Hormone Replacement Therapy – An Overview

Hormone replacement therapy, otherwise referred to as postmenopausal hormone replacement therapy or premenopausal hormone replacement therapy, is an ideal form of hormonal therapy used to alleviate symptoms commonly associated with the aging process including hot flashes, vaginal dryness and night sweats. It can also help relieve the discomfort associated with fibroids, enlarged prostates and osteoporosis. Hormone replacement therapies have been in use since the 1970s and their effectiveness continues to be a subject of ongoing debate. Hormone replacement therapies are typically prescribed by physicians to women who are no longer eligible for menopause therapy. However, some people choose to pursue this treatment after the fact that they find that they no longer qualify for menopause treatment due to age or health concerns. Visit Hormone Replacement Therapy.

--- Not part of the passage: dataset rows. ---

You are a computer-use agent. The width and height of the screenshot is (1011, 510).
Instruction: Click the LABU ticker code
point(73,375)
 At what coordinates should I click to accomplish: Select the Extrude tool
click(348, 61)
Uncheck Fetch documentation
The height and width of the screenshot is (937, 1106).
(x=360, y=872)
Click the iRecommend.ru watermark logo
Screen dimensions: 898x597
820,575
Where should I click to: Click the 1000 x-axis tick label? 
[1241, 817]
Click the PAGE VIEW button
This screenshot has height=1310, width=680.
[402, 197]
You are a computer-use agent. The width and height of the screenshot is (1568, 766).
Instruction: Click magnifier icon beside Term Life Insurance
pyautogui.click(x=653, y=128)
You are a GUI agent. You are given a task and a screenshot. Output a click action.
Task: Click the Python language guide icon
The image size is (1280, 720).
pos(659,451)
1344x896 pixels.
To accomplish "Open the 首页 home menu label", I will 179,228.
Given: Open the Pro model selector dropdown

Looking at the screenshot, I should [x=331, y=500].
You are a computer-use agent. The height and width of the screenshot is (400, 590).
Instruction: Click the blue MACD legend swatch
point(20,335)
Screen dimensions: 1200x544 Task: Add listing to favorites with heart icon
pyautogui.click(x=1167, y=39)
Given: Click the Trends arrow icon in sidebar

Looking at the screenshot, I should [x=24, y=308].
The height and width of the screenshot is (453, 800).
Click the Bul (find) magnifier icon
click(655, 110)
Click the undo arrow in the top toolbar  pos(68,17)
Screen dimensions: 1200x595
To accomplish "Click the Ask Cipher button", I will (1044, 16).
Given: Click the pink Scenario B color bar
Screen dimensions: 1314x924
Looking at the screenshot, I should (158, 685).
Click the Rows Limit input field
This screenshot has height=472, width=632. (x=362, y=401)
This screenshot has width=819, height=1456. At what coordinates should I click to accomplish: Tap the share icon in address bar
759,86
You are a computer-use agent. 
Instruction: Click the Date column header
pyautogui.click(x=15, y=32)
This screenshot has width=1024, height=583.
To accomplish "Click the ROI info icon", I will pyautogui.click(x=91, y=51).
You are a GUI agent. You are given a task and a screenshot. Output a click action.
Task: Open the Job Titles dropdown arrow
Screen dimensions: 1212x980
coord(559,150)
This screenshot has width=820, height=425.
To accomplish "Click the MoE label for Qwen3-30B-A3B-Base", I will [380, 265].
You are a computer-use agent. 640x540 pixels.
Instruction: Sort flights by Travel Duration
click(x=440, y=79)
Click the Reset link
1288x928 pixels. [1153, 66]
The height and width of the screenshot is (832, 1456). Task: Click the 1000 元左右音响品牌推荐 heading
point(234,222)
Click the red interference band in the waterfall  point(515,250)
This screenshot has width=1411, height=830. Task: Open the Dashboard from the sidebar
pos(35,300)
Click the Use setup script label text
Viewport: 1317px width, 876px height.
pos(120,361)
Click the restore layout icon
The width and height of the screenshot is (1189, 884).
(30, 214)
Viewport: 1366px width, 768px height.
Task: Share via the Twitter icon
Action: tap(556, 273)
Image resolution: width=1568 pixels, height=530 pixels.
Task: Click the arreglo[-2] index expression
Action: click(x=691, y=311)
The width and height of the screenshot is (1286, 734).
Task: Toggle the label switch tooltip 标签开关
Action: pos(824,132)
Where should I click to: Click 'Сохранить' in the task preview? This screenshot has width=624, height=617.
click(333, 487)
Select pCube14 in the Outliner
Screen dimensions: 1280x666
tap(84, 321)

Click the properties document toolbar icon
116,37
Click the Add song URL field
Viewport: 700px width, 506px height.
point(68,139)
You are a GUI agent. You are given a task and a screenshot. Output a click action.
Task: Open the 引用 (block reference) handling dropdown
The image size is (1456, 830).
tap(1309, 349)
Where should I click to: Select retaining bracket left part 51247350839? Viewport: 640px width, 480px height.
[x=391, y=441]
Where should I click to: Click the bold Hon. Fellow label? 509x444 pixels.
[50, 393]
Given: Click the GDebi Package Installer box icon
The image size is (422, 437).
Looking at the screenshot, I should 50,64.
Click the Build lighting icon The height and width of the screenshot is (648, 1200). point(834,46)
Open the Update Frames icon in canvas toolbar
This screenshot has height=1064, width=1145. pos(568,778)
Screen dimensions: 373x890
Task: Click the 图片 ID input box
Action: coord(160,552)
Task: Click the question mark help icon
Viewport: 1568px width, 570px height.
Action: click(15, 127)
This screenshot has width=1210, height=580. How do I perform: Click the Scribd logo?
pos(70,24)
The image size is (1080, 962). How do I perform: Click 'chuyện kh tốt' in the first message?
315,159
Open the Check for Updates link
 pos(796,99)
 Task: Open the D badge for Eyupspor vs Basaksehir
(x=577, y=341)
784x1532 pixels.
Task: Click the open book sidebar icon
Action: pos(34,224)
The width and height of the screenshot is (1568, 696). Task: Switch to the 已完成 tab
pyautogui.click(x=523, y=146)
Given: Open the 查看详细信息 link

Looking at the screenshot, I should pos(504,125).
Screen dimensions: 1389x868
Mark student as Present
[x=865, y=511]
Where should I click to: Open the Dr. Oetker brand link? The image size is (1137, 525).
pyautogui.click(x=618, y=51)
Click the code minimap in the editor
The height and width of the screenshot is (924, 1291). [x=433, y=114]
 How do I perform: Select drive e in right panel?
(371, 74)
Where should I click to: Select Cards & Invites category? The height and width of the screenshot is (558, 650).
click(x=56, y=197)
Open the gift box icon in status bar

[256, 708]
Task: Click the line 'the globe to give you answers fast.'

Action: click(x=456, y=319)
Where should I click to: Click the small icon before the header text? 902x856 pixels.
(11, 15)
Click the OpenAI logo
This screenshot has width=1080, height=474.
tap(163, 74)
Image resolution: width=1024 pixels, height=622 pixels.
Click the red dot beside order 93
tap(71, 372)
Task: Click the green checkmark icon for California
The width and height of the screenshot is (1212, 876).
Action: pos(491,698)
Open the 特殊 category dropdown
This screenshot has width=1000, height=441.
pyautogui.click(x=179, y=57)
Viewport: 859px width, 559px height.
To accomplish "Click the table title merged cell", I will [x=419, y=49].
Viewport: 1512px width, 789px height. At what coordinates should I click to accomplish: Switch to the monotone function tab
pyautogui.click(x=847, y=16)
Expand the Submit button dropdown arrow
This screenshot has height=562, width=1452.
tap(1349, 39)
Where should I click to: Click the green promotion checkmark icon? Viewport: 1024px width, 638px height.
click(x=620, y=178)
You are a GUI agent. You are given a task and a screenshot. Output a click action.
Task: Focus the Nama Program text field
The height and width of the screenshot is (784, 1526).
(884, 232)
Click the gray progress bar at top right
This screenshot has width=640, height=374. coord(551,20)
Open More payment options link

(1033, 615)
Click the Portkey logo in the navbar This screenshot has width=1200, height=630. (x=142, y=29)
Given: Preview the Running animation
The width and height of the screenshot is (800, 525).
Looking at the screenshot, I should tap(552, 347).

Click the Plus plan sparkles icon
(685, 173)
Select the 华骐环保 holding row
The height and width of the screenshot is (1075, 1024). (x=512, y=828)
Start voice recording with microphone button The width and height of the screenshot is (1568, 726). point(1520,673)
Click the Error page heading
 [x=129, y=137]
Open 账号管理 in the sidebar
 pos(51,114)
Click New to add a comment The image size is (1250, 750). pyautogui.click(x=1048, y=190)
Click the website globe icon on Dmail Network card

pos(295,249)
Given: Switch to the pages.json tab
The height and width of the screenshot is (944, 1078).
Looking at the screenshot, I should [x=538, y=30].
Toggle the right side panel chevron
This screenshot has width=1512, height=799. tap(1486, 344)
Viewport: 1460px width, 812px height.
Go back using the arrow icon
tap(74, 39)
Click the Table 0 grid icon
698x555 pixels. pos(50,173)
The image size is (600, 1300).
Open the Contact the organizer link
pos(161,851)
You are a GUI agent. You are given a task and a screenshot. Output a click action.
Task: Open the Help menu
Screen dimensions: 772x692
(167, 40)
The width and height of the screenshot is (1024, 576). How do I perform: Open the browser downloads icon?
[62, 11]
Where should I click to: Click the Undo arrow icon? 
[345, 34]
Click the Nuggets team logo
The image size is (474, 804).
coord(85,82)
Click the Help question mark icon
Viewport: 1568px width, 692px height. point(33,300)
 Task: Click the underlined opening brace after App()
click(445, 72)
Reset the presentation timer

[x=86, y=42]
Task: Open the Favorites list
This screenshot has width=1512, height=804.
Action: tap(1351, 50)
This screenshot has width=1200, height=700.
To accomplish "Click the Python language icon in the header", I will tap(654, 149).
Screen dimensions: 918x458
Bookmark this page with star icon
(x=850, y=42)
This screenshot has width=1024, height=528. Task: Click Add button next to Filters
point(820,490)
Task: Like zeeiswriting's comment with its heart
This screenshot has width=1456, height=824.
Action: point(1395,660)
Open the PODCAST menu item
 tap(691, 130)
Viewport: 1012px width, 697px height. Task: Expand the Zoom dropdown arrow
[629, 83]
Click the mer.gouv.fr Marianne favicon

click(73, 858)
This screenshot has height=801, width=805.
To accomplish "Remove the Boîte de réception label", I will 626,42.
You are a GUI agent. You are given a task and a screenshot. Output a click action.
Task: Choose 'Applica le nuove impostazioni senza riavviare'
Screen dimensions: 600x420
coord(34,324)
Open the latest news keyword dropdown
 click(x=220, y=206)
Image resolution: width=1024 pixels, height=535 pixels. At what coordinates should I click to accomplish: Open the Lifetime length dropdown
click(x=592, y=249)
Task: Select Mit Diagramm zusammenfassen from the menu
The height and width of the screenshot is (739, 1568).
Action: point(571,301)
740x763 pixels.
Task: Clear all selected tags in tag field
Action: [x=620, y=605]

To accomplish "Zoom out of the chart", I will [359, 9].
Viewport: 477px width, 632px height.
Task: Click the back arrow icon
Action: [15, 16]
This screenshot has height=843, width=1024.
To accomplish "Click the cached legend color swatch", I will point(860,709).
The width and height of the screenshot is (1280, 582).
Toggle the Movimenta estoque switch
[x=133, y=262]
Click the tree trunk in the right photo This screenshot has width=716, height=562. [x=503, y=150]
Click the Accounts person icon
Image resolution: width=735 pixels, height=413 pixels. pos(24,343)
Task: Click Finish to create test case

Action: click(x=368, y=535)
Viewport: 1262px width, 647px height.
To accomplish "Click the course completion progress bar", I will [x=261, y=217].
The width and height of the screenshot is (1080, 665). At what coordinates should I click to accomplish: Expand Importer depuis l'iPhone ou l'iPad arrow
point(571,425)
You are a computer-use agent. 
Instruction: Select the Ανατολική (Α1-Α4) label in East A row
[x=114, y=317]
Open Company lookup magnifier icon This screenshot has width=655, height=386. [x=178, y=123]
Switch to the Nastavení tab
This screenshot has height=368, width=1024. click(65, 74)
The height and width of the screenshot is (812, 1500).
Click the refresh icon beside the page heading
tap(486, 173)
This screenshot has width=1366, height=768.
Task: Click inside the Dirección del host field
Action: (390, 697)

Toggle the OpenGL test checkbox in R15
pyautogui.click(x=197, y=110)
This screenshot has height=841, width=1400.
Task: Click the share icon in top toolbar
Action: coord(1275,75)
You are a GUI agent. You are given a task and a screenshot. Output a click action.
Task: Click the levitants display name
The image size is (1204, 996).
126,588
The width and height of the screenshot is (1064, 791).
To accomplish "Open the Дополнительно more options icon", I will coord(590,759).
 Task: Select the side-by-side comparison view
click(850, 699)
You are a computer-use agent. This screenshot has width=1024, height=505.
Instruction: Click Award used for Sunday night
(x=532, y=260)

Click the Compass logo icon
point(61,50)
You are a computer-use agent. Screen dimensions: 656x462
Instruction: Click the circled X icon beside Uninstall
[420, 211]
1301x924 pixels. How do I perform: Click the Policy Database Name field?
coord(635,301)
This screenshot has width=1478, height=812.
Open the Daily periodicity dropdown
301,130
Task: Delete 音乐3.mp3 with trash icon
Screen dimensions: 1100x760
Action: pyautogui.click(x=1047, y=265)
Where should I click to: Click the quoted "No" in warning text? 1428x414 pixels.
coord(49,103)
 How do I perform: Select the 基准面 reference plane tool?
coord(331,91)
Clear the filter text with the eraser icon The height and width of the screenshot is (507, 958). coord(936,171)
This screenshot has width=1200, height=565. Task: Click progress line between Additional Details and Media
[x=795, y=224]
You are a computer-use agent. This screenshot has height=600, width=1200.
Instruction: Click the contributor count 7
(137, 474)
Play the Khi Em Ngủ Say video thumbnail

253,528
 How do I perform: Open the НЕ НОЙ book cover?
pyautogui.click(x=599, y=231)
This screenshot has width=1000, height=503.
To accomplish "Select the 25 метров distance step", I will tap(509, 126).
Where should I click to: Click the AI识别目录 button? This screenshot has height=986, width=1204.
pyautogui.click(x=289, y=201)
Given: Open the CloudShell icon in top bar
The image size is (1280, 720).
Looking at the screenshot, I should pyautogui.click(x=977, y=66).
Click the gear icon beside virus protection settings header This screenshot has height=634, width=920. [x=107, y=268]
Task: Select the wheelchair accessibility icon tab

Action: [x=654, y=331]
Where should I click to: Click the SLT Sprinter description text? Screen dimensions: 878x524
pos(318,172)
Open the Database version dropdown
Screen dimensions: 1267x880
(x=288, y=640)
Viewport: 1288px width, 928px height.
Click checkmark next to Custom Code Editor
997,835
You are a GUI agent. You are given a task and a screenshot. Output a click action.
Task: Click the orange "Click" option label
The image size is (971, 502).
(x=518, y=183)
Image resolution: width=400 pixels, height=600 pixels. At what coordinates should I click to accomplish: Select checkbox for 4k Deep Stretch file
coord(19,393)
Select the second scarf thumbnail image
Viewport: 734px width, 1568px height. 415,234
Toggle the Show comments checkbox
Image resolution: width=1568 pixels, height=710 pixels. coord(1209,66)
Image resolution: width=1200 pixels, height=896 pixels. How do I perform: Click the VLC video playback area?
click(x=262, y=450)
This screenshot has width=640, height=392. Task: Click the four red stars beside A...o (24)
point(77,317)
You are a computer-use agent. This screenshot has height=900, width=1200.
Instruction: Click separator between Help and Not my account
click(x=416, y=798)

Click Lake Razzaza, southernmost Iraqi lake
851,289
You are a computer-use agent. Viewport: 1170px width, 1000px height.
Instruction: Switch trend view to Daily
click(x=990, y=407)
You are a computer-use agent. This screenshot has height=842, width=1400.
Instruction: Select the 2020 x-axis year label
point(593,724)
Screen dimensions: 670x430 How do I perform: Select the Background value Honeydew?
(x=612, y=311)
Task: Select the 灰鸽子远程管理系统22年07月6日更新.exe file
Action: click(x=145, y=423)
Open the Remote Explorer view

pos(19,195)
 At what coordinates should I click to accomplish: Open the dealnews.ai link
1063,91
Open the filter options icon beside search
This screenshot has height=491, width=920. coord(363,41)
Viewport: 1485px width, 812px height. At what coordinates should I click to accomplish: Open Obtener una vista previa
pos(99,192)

While it has been widely reported that HRT can be effective, there are also a growing number of medical practitioners who believe that its use should be discontinued once menopause is reached due to the fact that it causes further complications including blood clots, stroke and heart disease. This is particularly the case for women who were already taking medications such as birth control pills before going into menopause due to the fact that some of the side effects of these pills include breast cancer and heart disease. For women who decide to use HRT after menopause, doctors will usually prescribe oral contraceptives as a further means of controlling hot flashes and vaginal dryness. However, it is important to note that while some studies have suggested that the use of oral contraceptives can help relieve symptoms of menopause, they may actually increase the chances of developing blood clots. Furthermore, women should be aware that when opting to take hormone replacement therapy to relieve symptoms of menopause, they should also eat a healthy diet and exercise regularly.

Studies have shown that once a woman stops taking estrogen alone, she will experience no notable changes in her body except that her breast and cervical cancer tumors will lower in size. However, it is important to note that hormone replacement therapy can increase the risk of developing breast cancer or other cancers of the reproductive organs if taken by women who are at high risk. Also, the benefits of this treatment are only beneficial if one stops using the drug after menopause; otherwise, the benefits may actually reduce over time due to the fact that progesterone is produced naturally in the body and once estrogen levels decrease, progesterone production also drops.